Task instructions: Only the lines from the line containing "Litigation and Dispute" through the final line of the entries should be printed, exactly as given, with the pictures left out.

Collected data entries:

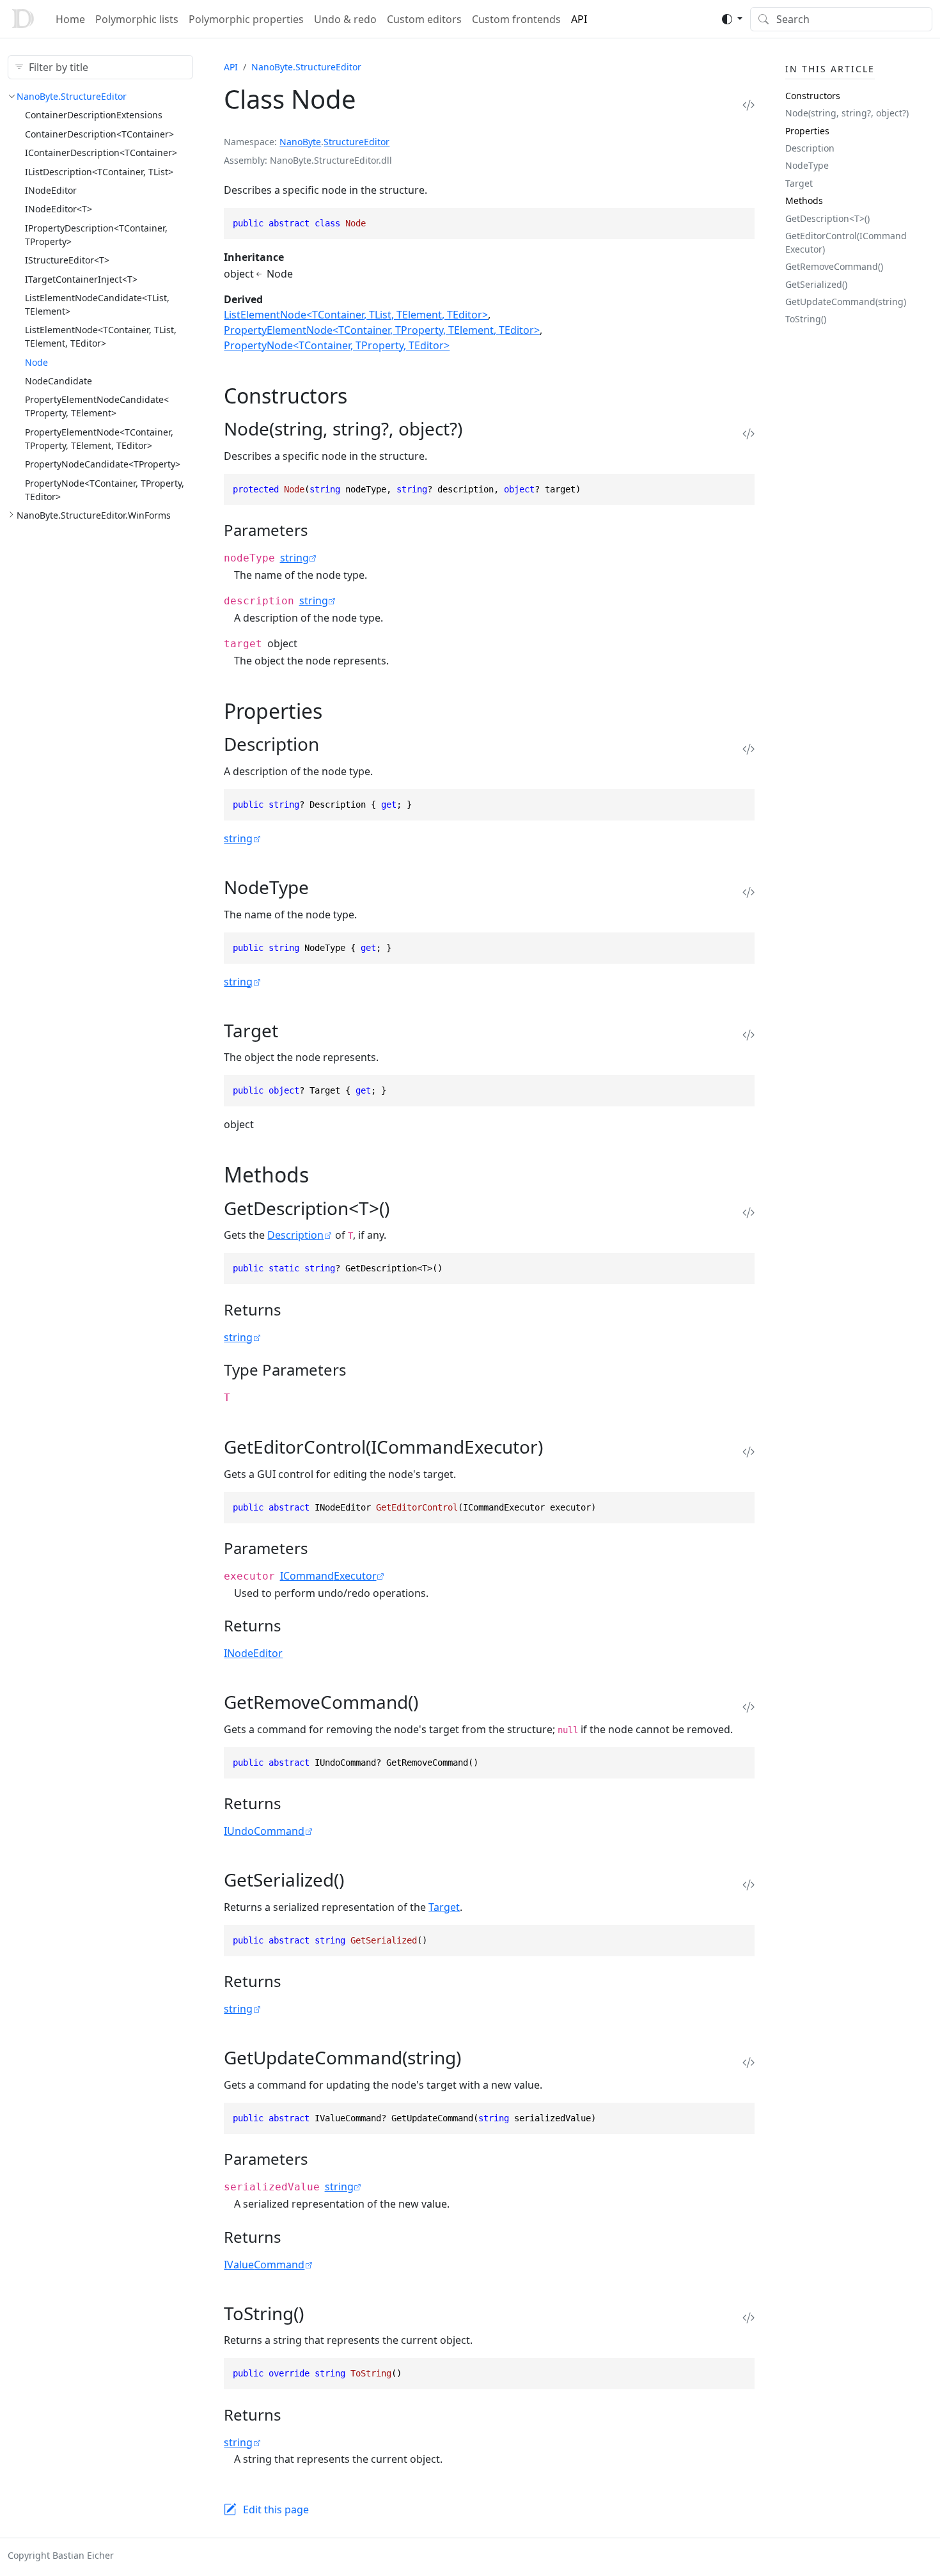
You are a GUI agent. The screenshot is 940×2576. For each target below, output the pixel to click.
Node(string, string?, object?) (847, 113)
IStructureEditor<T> (67, 260)
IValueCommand (264, 2265)
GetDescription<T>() (827, 218)
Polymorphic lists (136, 19)
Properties (807, 131)
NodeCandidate (58, 381)
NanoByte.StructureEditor (72, 96)
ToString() (805, 319)
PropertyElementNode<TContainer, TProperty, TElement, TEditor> (382, 330)
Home (70, 19)
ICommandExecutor (328, 1576)
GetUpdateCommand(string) (845, 301)
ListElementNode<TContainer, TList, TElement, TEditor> (356, 315)
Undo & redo (345, 19)
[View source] (748, 104)
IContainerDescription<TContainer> (101, 152)
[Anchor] (361, 395)
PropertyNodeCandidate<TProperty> (102, 464)
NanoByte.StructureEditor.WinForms (94, 515)
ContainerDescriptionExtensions (93, 115)
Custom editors (424, 19)
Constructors (812, 96)
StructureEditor (356, 142)
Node (36, 362)
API (579, 19)
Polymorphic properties (246, 19)
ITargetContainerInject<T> (81, 279)
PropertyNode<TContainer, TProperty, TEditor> (337, 345)
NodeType (807, 165)
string (294, 558)
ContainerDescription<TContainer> (99, 134)
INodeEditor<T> (58, 209)
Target (444, 1907)
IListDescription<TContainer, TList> (99, 172)
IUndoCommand (264, 1831)
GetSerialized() (816, 284)
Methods (804, 200)
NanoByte (300, 142)
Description (295, 1235)
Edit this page (276, 2509)
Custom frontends (516, 19)
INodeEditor (51, 190)
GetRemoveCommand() (834, 266)
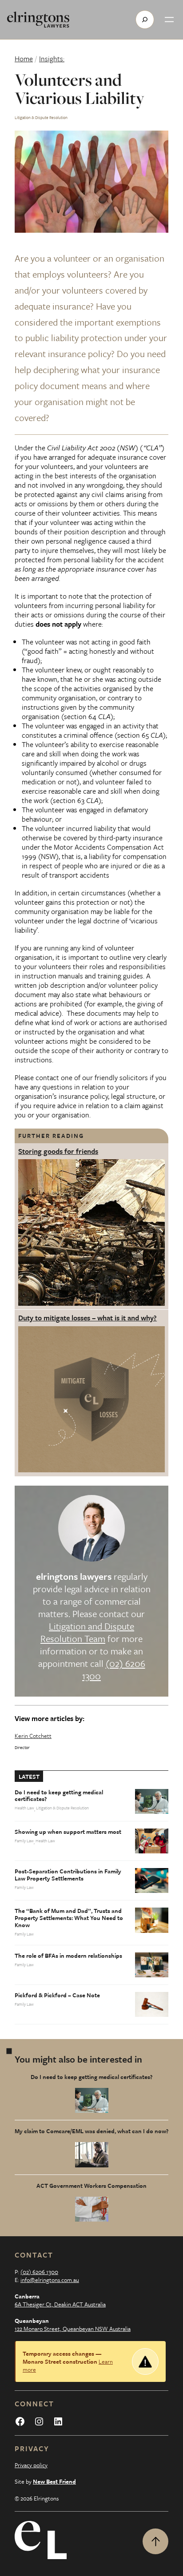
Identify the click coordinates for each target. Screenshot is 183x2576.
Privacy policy (31, 2465)
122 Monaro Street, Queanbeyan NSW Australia (73, 2328)
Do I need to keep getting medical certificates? (59, 1796)
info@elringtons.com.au (49, 2279)
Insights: (51, 58)
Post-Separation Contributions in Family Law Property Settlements (68, 1875)
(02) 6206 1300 (113, 1669)
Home (24, 58)
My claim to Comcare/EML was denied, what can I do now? (91, 2131)
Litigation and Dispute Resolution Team (87, 1632)
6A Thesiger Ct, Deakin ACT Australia (60, 2304)
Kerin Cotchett (33, 1735)
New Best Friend (54, 2481)
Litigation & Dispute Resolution (41, 117)
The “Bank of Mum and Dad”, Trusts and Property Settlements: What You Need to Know (69, 1918)
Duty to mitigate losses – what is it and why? (87, 1317)
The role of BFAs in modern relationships (68, 1956)
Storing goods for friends (58, 1151)
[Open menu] (169, 19)
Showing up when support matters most (68, 1832)
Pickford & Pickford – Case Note (57, 1995)
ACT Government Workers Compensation (91, 2186)
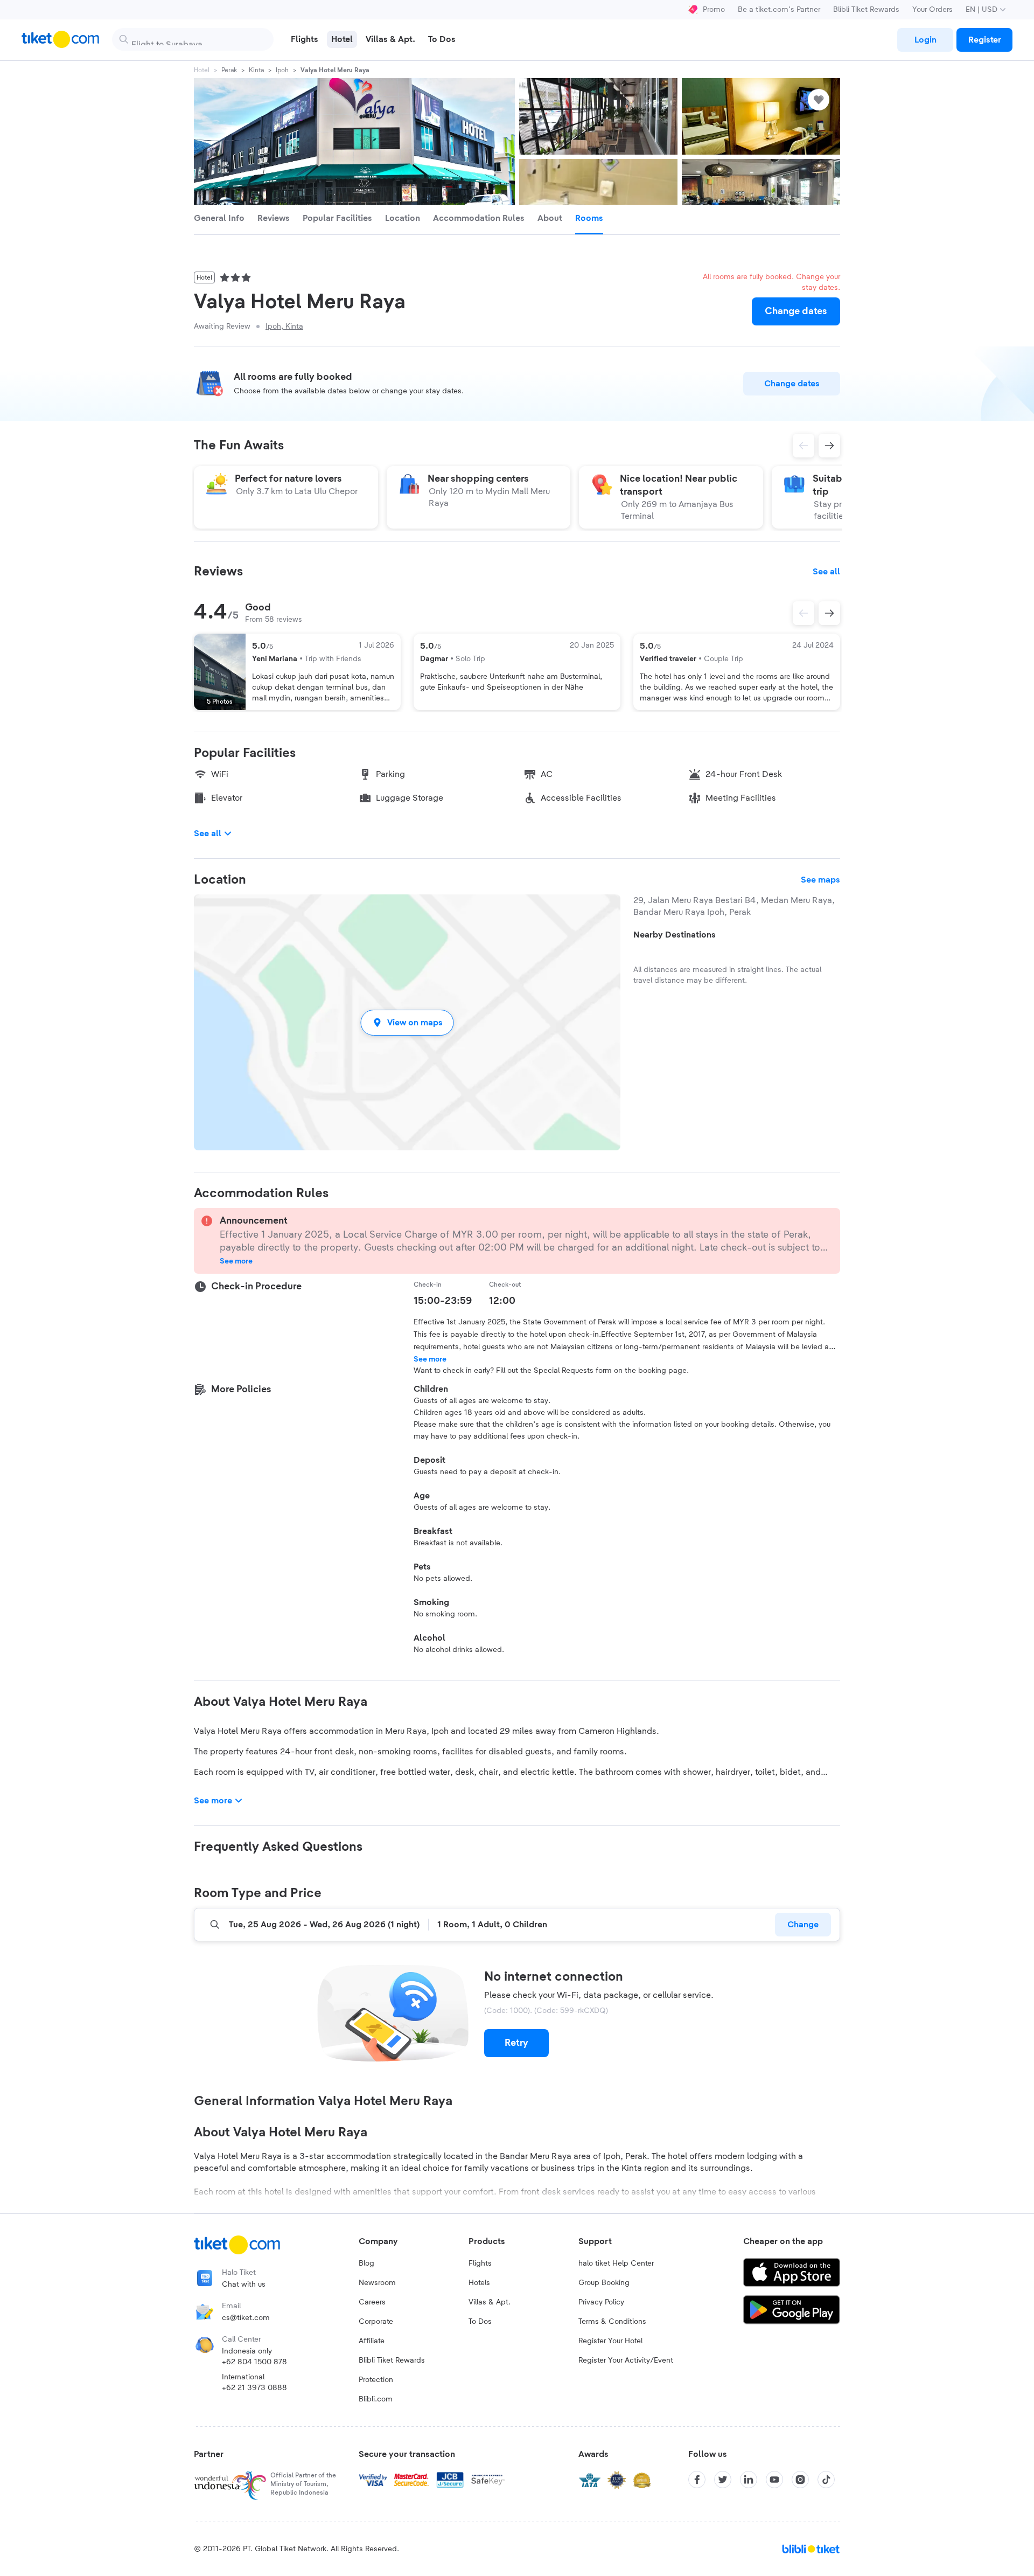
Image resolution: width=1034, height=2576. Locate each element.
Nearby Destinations (674, 934)
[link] (925, 40)
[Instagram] (800, 2479)
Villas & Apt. (490, 2302)
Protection (376, 2380)
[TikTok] (826, 2479)
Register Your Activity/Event (625, 2360)
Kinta (256, 70)
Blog (366, 2263)
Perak (229, 70)
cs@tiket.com (246, 2318)
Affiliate (372, 2341)
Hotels (479, 2283)
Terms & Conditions (612, 2322)
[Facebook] (696, 2479)
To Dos (480, 2322)
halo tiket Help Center (616, 2263)
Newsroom (377, 2283)
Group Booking (604, 2283)
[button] (407, 1022)
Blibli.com (376, 2399)
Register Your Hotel (610, 2341)
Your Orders (932, 10)
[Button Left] (803, 613)
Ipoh (282, 70)
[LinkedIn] (748, 2479)
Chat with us (244, 2284)
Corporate (376, 2322)
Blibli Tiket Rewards (866, 10)
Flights (480, 2263)
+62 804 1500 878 (254, 2362)
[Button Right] (829, 613)
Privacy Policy (601, 2302)
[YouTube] (774, 2479)
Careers (372, 2302)
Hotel (201, 70)
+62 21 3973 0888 (254, 2388)
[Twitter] (722, 2479)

Task result:
Litigation and Dispute Resolution Team (87, 1632)
6A Thesiger Ct, Deakin ACT Australia (60, 2304)
Kerin Cotchett (33, 1735)
New Best Friend (54, 2481)
Litigation & Dispute Resolution (41, 117)
The “Bank of Mum and Dad”, Trusts and Property Settlements: What You Need to Know (69, 1918)
Duty to mitigate losses – what is it and why? (87, 1317)
The role of BFAs in modern relationships (68, 1956)
Storing goods for friends (58, 1151)
[Open menu] (169, 19)
Showing up when support matters most (68, 1832)
Pickford & Pickford – Case Note (57, 1995)
ACT Government Workers Compensation (91, 2186)
Image resolution: width=1034, height=2576. Locate each element.
Nearby Destinations (674, 934)
[link] (925, 40)
[Instagram] (800, 2479)
Villas & Apt. (490, 2302)
Protection (376, 2380)
[TikTok] (826, 2479)
Register Your Activity/Event (625, 2360)
Kinta (256, 70)
Blog (366, 2263)
Perak (229, 70)
cs@tiket.com (246, 2318)
Affiliate (372, 2341)
Hotels (479, 2283)
Terms & Conditions (612, 2322)
[Facebook] (696, 2479)
To Dos (480, 2322)
halo tiket Help Center (616, 2263)
Newsroom (377, 2283)
Group Booking (604, 2283)
[button] (407, 1022)
Blibli.com (376, 2399)
Register Your Hotel (610, 2341)
Your Orders (932, 10)
[Button Left] (803, 613)
Ipoh (282, 70)
[LinkedIn] (748, 2479)
Chat with us (244, 2284)
Corporate (376, 2322)
Blibli Tiket Rewards (866, 10)
Flights (480, 2263)
+62 804 1500 878 (254, 2362)
[Button Right] (829, 613)
Privacy Policy (601, 2302)
[YouTube] (774, 2479)
Careers (372, 2302)
Hotel (201, 70)
+62 21 3973 0888 (254, 2388)
[Twitter] (722, 2479)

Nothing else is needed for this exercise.